Start with recursive, measure, then optimize. The recursive strategy handles 80% of use cases well. Only switch to a format-specific strategy after you measure retrieval quality and find that chunk boundaries are causing problems.

Overlap is not free. Overlap increases the total number of chunks and embedding costs. Start with zero overlap and add it only if you see retrieval failures at chunk boundaries. For sentence-based chunking, 1-2 sentences of overlap is usually sufficient.

Match chunk size to your embedding model. If your embedding model has a 512-token limit, set your token chunker to 512 tokens. If your model supports 8192 tokens, you can use larger chunks – but larger chunks mean fewer chunks, which means less granular retrieval. A good starting point is 500-1000 tokens for most embedding models.

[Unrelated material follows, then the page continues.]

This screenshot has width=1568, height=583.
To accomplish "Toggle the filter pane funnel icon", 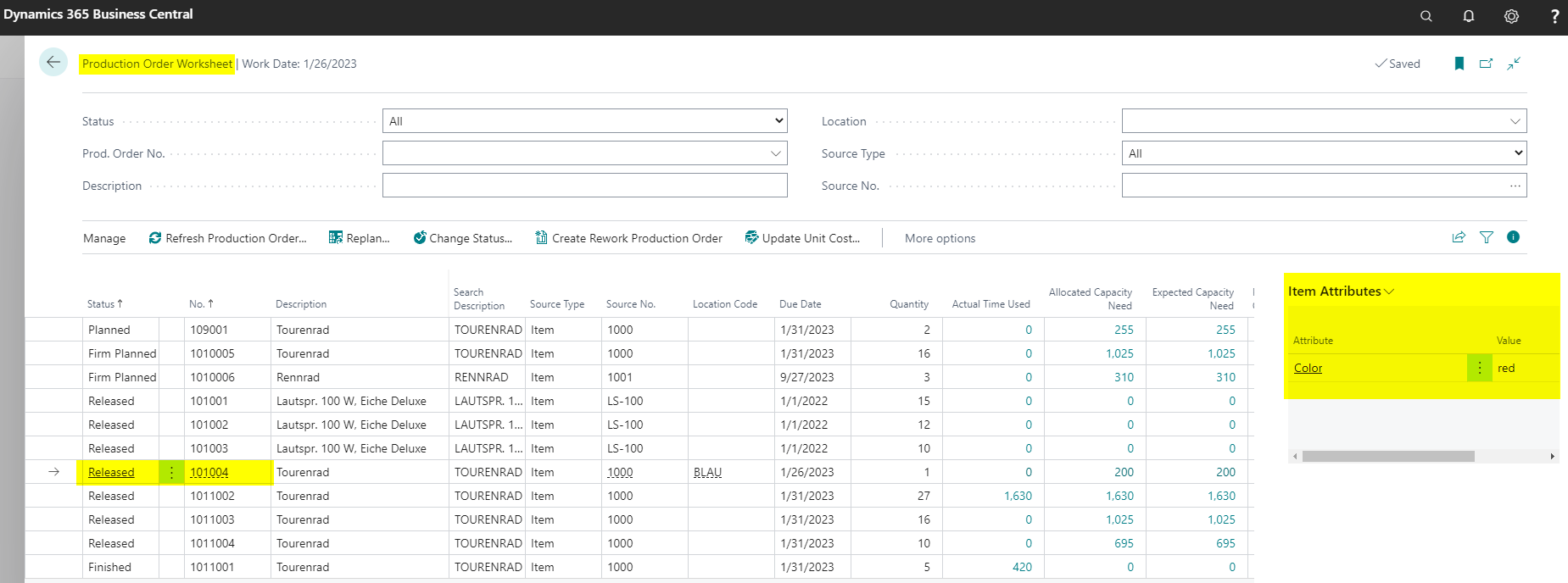I will click(1487, 237).
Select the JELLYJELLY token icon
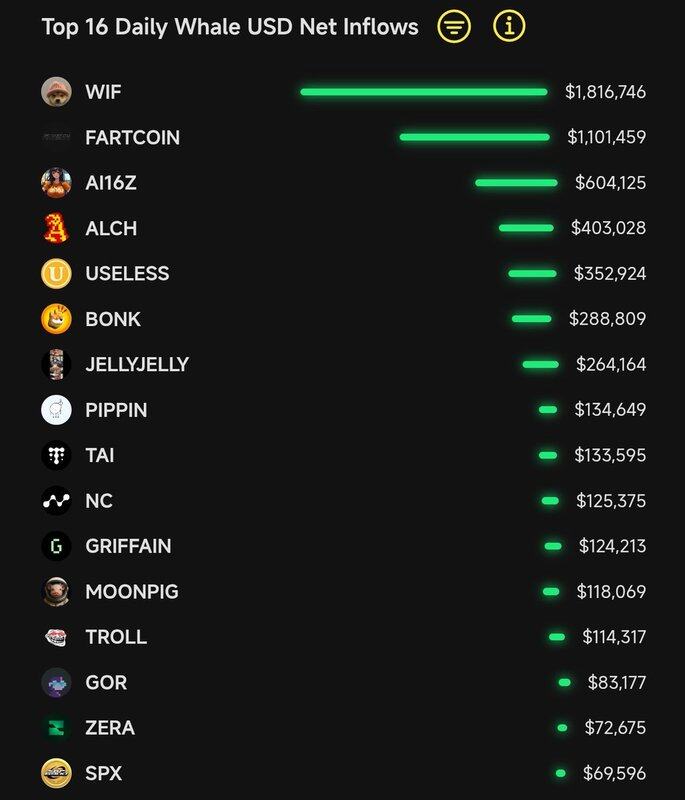 (56, 365)
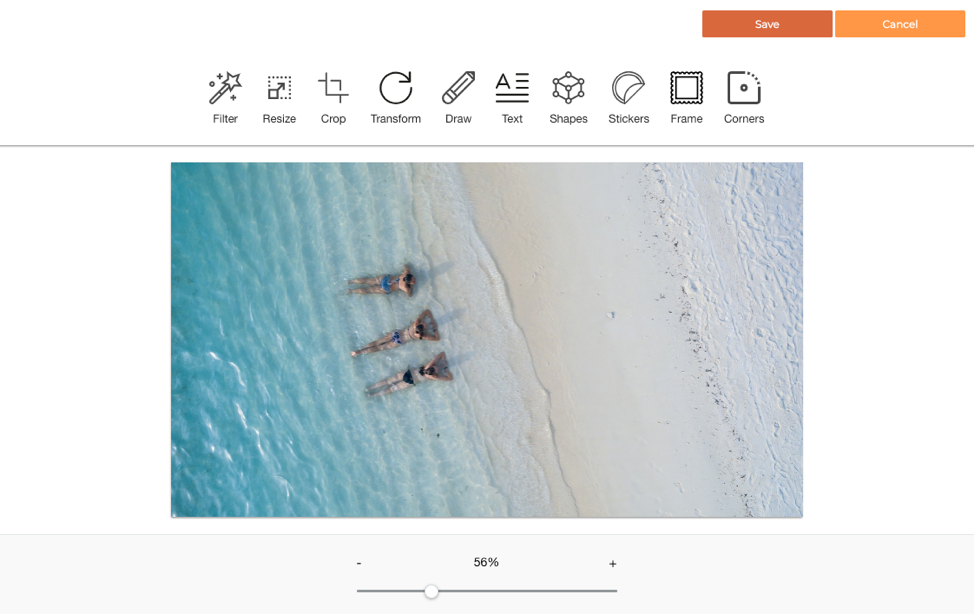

Use metadata for faceted search. Markdown and HTML chunkers include structural metadata (header text, tag names) in each chunk. Use this metadata to narrow your search before vector similarity, dramatically improving precision.

Monitor chunk quality in production. Track the average chunk size, the number of chunks per document, and the retrieval recall for each strategy. If recall drops after a content change, the chunking strategy may need adjustment.

Conclusion

NeuroLink’s 10 chunking strategies cover every common document format and retrieval quality requirement. The ChunkerRegistry makes it straightforward to discover, configure, and switch between strategies – and the custom chunker interface lets you extend the system for domain-specific needs.

The key insight is that there is no single best chunking strategy. The best strategy depends on your content format, your quality requirements, and your latency budget. Use the decision framework to pick your starting point, measure retrieval quality with RAGAS metrics, and iterate.